What is required:
Extract each record and reproduce it exactly.

Top of Material provided

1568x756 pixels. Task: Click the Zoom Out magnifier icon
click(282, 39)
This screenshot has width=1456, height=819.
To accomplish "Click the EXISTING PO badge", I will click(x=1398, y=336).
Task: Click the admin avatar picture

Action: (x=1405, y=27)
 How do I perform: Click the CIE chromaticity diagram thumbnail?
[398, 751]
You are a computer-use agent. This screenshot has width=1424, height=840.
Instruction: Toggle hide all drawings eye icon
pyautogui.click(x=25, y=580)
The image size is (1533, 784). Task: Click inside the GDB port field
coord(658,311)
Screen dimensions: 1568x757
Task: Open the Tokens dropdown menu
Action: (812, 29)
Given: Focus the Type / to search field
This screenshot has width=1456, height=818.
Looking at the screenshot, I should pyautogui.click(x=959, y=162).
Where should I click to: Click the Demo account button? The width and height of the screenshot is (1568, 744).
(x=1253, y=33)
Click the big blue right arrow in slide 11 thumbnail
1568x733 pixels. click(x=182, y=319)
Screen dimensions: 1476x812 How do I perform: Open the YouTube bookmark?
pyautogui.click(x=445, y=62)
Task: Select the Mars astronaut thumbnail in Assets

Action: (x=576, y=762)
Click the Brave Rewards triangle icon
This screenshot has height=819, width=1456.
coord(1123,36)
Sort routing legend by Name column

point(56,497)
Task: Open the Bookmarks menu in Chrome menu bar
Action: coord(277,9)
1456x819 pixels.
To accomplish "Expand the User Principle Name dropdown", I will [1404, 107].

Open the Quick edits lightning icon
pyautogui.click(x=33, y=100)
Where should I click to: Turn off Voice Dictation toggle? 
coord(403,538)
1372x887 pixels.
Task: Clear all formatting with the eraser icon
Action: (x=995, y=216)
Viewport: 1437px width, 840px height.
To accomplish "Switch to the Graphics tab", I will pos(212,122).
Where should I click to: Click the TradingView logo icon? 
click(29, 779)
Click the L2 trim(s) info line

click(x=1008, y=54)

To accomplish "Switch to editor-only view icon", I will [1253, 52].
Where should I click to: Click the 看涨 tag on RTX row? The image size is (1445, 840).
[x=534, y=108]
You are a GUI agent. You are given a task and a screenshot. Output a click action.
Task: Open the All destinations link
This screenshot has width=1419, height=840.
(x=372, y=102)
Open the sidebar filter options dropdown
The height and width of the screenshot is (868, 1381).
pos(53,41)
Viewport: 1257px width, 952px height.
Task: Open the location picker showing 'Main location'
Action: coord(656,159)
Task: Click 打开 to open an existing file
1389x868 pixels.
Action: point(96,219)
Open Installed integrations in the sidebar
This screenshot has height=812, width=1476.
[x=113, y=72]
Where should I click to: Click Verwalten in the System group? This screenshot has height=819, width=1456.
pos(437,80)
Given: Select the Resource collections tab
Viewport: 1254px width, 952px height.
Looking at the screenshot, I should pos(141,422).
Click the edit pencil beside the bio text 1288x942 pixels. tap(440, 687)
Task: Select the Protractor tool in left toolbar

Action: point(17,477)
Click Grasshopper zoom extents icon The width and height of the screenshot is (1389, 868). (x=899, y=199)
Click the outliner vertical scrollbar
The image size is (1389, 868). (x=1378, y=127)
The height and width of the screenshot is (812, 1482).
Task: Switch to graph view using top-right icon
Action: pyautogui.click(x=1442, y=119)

Bottom of Material provided

Response area:
1568x756 pixels. Task: Click the Zoom Out magnifier icon
click(282, 39)
This screenshot has width=1456, height=819.
To accomplish "Click the EXISTING PO badge", I will click(x=1398, y=336).
Task: Click the admin avatar picture

Action: (x=1405, y=27)
 How do I perform: Click the CIE chromaticity diagram thumbnail?
[398, 751]
You are a computer-use agent. This screenshot has width=1424, height=840.
Instruction: Toggle hide all drawings eye icon
pyautogui.click(x=25, y=580)
The image size is (1533, 784). Task: Click inside the GDB port field
coord(658,311)
Screen dimensions: 1568x757
Task: Open the Tokens dropdown menu
Action: (812, 29)
Given: Focus the Type / to search field
This screenshot has width=1456, height=818.
Looking at the screenshot, I should pyautogui.click(x=959, y=162).
Where should I click to: Click the Demo account button? The width and height of the screenshot is (1568, 744).
(x=1253, y=33)
Click the big blue right arrow in slide 11 thumbnail
1568x733 pixels. click(x=182, y=319)
Screen dimensions: 1476x812 How do I perform: Open the YouTube bookmark?
pyautogui.click(x=445, y=62)
Task: Select the Mars astronaut thumbnail in Assets

Action: (x=576, y=762)
Click the Brave Rewards triangle icon
This screenshot has height=819, width=1456.
coord(1123,36)
Sort routing legend by Name column

point(56,497)
Task: Open the Bookmarks menu in Chrome menu bar
Action: coord(277,9)
1456x819 pixels.
To accomplish "Expand the User Principle Name dropdown", I will [1404, 107].

Open the Quick edits lightning icon
pyautogui.click(x=33, y=100)
Where should I click to: Turn off Voice Dictation toggle? 
coord(403,538)
1372x887 pixels.
Task: Clear all formatting with the eraser icon
Action: (x=995, y=216)
Viewport: 1437px width, 840px height.
To accomplish "Switch to the Graphics tab", I will pos(212,122).
Where should I click to: Click the TradingView logo icon? 
click(29, 779)
Click the L2 trim(s) info line

click(x=1008, y=54)

To accomplish "Switch to editor-only view icon", I will [1253, 52].
Where should I click to: Click the 看涨 tag on RTX row? The image size is (1445, 840).
[x=534, y=108]
You are a GUI agent. You are given a task and a screenshot. Output a click action.
Task: Open the All destinations link
This screenshot has width=1419, height=840.
(x=372, y=102)
Open the sidebar filter options dropdown
The height and width of the screenshot is (868, 1381).
pos(53,41)
Viewport: 1257px width, 952px height.
Task: Open the location picker showing 'Main location'
Action: coord(656,159)
Task: Click 打开 to open an existing file
1389x868 pixels.
Action: point(96,219)
Open Installed integrations in the sidebar
This screenshot has height=812, width=1476.
[x=113, y=72]
Where should I click to: Click Verwalten in the System group? This screenshot has height=819, width=1456.
pos(437,80)
Given: Select the Resource collections tab
Viewport: 1254px width, 952px height.
Looking at the screenshot, I should pos(141,422).
Click the edit pencil beside the bio text 1288x942 pixels. tap(440, 687)
Task: Select the Protractor tool in left toolbar

Action: point(17,477)
Click Grasshopper zoom extents icon The width and height of the screenshot is (1389, 868). (x=899, y=199)
Click the outliner vertical scrollbar
The image size is (1389, 868). (x=1378, y=127)
The height and width of the screenshot is (812, 1482).
Task: Switch to graph view using top-right icon
Action: pyautogui.click(x=1442, y=119)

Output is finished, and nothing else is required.